*** Opening Provided passage ***

It is totally different from the context of Elisha who asked Elijah’s permission to bid goodbye to his family before joining him; see how he slaughtered the oxen he used in farming with his implements as firewood in cooking a meal for Elijah. Elisha literally did what Jesus told the third man trying to join him by burning his plow, indicating his resolute determination to fulfill God’s mission as his prophet by not looking back to his past life.

Jerusalem as seen from the Mount of Olives with a Jewish cemetery at the foreground facing its eastern wall where the Messiah is believed would pass through when he comes. It is the very route Jesus had taken more than 2000 years ago on Palm Sunday before his Passion, Death and Resurrection. Photo by author, 04 May 2019.

When Ordinary Time started in January and was briefly paused until three weeks ago by Lent and Easter Seasons, we have already embarked in the journey of Jesus beginning around the shores of Galilee.

As we resume the Ordinary Time with Jerusalem as destination, Jesus continues to invite us to come and follow him. His call is very simple. Follow me. And, it is sometimes funny that the first time we accepted his invitation, we just followed him without even saying yes. Oh, how free and faithful we were!

But, after many detours and changes of directions along with the many trials and sufferings, we begin to ask questions, seeking clarifications, wondering if we should still continue or just leave and go back to our old ways.

What, who is holding us from being totally free and faithful to Christ?

May the love of Jesus guide us and increase our faith in him so we may also be resolutely determined, free and faithful to continue with him in this journey to fullness of life in him. Amen.

Have a blessed week ahead, everyone!

*** Closing Provided passage ***
*** Opening Information provided ***

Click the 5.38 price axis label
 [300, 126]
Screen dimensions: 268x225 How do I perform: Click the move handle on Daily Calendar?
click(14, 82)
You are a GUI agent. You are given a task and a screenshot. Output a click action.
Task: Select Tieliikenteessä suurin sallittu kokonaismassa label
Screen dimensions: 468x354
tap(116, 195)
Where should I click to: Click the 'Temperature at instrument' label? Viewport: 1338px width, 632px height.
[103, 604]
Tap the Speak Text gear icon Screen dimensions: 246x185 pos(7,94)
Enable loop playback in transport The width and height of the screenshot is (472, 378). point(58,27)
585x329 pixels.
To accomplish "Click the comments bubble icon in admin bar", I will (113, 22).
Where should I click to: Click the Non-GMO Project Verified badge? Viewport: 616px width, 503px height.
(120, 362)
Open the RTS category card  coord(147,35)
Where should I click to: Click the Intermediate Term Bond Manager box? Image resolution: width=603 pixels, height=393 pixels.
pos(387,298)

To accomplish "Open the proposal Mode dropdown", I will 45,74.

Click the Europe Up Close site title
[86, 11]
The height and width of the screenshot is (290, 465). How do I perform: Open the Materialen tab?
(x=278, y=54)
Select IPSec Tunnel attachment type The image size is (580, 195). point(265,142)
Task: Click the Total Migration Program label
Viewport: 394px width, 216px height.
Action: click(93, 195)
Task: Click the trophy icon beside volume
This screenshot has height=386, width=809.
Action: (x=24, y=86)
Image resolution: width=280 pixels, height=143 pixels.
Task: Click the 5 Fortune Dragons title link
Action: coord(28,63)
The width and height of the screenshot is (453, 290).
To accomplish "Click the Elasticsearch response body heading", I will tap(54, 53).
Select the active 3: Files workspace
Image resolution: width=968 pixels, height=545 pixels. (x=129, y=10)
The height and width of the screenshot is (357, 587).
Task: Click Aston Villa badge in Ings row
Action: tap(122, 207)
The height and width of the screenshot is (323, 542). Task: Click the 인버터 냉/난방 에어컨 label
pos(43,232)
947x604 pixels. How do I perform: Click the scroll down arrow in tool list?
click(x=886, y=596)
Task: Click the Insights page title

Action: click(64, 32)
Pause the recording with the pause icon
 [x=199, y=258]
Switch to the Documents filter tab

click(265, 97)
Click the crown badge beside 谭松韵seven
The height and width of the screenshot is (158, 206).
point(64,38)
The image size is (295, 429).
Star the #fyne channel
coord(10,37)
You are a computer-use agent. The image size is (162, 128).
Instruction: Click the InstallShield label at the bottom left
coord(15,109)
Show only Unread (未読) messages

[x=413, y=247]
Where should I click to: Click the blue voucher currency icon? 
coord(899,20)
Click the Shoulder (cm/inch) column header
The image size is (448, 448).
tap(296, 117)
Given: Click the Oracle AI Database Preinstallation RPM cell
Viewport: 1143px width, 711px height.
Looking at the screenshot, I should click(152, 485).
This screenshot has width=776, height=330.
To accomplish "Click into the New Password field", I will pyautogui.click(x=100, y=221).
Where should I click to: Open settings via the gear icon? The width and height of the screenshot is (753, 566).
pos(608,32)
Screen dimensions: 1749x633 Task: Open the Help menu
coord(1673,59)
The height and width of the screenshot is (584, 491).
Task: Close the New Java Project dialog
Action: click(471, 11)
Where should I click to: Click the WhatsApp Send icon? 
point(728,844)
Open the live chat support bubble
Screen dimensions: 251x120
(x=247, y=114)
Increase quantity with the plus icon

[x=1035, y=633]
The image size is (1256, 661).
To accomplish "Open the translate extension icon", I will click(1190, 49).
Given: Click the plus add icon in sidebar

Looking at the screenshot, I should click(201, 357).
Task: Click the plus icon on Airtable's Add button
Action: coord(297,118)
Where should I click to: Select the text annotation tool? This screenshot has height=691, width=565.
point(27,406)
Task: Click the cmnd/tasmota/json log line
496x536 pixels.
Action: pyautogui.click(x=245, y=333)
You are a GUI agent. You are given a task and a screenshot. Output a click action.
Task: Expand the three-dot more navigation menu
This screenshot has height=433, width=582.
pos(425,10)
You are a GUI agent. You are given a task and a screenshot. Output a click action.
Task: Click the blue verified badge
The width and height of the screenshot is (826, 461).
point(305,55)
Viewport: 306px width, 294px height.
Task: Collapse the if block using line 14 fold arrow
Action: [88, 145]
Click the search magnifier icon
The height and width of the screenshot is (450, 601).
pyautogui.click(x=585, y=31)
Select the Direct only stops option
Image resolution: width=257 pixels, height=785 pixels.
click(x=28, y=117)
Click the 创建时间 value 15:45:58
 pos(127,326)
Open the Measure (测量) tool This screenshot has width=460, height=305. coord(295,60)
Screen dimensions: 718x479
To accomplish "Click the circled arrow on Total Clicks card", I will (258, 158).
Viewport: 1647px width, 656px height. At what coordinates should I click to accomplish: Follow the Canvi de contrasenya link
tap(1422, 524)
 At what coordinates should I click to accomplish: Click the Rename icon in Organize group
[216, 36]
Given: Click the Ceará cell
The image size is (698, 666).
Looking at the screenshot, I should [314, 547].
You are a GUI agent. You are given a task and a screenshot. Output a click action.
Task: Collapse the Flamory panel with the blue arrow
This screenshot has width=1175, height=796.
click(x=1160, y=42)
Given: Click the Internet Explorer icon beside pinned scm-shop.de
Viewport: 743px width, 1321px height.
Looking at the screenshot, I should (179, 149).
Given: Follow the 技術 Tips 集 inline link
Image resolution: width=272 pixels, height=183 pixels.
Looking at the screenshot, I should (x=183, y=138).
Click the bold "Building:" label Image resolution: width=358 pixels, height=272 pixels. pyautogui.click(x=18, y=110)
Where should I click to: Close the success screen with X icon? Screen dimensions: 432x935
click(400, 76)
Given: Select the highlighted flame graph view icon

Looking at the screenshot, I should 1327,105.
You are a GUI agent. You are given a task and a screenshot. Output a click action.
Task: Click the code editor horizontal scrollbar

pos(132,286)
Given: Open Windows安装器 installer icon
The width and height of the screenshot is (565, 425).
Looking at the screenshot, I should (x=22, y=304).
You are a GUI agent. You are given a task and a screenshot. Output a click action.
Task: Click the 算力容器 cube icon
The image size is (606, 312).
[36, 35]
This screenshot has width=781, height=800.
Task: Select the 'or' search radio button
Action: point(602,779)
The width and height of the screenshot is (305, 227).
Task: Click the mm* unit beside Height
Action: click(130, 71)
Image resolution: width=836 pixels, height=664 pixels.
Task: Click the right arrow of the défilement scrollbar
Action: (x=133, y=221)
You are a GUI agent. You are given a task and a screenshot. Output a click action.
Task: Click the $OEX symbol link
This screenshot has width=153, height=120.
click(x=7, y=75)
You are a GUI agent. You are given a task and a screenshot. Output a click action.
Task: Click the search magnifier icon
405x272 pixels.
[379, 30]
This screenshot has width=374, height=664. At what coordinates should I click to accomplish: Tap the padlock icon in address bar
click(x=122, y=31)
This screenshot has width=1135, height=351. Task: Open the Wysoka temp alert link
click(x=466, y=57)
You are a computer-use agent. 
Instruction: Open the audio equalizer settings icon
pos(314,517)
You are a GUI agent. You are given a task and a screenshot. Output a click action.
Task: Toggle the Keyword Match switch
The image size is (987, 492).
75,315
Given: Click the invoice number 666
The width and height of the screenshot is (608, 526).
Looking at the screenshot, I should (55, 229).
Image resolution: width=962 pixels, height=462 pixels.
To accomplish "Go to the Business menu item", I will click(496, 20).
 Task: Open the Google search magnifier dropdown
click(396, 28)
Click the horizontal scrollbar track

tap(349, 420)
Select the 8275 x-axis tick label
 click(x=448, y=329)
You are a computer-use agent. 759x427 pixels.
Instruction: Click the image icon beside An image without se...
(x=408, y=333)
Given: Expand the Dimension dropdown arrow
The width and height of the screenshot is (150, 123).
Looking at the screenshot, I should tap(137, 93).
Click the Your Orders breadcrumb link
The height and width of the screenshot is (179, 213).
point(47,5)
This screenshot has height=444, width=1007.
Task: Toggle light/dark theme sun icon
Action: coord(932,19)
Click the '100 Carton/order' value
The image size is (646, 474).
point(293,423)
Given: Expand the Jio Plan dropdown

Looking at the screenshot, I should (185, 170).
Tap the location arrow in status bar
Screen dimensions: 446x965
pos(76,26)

*** Closing Information provided ***

▸ **What to do**
• 1. Summarize the reflection on following Jesus in two sentences.
• 2. Rewrite everything in the reflection on following Jesus from "But, after many" down to "faithful to Christ?", using "delays" in place of "detours".

▸ **Answers in order**
• 1. The reflection describes how Elisha asked Elijah's permission to bid his family goodbye, then slaughtered his oxen and used his farming implements as firewood, showing a resolute determination not to look back to his past life. As Ordinary Time resumes with Jerusalem as destination, Jesus keeps inviting us to follow him, but after detours, trials and sufferings we begin to wonder whether to continue, so the reflection prays that his love will guide us to be resolutely determined, free and faithful on this journey.

• 2.
But, after many delays and changes of directions along with the many trials and sufferings, we begin to ask questions, seeking clarifications, wondering if we should still continue or just leave and go back to our old ways.

What, who is holding us from being totally free and faithful to Christ?